There are no defined paths around the reserve. Access to the northern meadow is restricted to organised events only
When to visit
Opening timesOpen at all times
Best time to visitMarch to November
About the reserve
These picturesque traditional hay meadows are a great example of remaining unimproved grassland found in Warwickshire today. There are hints of the meadow's ancient origins as you can spot the ridge and furrow markings. They are managed traditionally as hay meadows, cut in late July and then grazed by cattle in the autumn.
What's it like to visit?
Enjoy waves of buttercup, cowslip, meadow vetchling and yellow rattle. Twenty species of grass are interspersed with bursts of colourful flower spikes. The southern meadow contains a wide range of plants including the inconspicuous adder’s tongue fern.
What might you spot?
Both meadows are renowned for spectacular displays of green-winged orchid, indicating the undisturbed antiquity of the site. Even rare moonwort is recorded in this meadow, its only known location in Warwickshire. Butterflies are abundant, with small copper and common blue dancing across the meadows and along the hedgerows. In autumn fungi forays will reward you with an amazing list of fungi, with an impressive dozen species of waxcap alone.
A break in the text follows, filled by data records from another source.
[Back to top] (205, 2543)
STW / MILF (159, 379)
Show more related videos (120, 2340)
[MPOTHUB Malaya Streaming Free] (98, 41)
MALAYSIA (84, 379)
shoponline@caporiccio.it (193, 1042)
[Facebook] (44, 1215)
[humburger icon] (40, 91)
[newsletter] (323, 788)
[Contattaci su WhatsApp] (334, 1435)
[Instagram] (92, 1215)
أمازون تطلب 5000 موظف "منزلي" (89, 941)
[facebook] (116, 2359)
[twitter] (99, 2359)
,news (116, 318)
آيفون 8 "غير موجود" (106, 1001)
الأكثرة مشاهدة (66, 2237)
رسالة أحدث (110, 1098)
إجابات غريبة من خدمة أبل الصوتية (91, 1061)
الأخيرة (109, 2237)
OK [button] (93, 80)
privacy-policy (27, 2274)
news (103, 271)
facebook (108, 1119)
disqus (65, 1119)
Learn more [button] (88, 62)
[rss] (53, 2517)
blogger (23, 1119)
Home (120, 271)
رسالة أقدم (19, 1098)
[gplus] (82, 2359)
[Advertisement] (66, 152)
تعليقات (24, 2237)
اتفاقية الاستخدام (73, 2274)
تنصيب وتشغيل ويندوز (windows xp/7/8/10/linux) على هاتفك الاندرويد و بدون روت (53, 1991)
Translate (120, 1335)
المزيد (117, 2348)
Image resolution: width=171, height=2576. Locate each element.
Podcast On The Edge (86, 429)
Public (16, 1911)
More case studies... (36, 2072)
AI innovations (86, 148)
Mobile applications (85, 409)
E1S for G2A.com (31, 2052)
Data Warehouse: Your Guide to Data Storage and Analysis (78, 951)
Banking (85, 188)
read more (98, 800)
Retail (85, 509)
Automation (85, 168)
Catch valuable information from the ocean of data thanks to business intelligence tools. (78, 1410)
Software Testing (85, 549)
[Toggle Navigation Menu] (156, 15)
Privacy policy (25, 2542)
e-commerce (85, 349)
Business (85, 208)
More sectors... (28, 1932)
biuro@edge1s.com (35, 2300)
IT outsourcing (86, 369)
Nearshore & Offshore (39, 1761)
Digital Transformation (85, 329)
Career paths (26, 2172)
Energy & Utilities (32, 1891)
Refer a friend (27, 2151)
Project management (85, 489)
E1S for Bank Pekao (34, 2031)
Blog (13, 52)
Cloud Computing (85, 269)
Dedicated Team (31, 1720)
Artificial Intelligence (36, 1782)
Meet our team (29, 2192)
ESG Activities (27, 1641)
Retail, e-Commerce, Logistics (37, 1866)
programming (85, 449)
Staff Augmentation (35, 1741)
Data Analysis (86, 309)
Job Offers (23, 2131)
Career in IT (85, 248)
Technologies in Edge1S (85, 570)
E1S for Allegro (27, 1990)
Other distinctive fungi include white and smokey spindles and meadow coral.
The stream is fed by spring-water helping brooklime, lesser water-parsnip and meadowsweet thrive on its margins. The hedgerows contain English elm, blackthorn and wild privet mingled with ivy and dog-rose. Occasional specimens of oak, ash and wild cherry add further diversity. A good range of birds nest and roost in the trees and hedgerow, including nuthatch, great spotted and green woodpeckers. Redwing and fieldfare relish the reserve in winter months.
Draycote Meadow is also linked to Dunchurch Meadow, a site of just under 3ha. In summer 2014 enhancement work began with green hay spreading. The hay was harvested from the donor Draycote Meadow and was strewn on a hot summer's day by hand by a team of Warwickshire Wildlife Trust volunteers and staff. Then over 2000 plug plants were planted in 2015.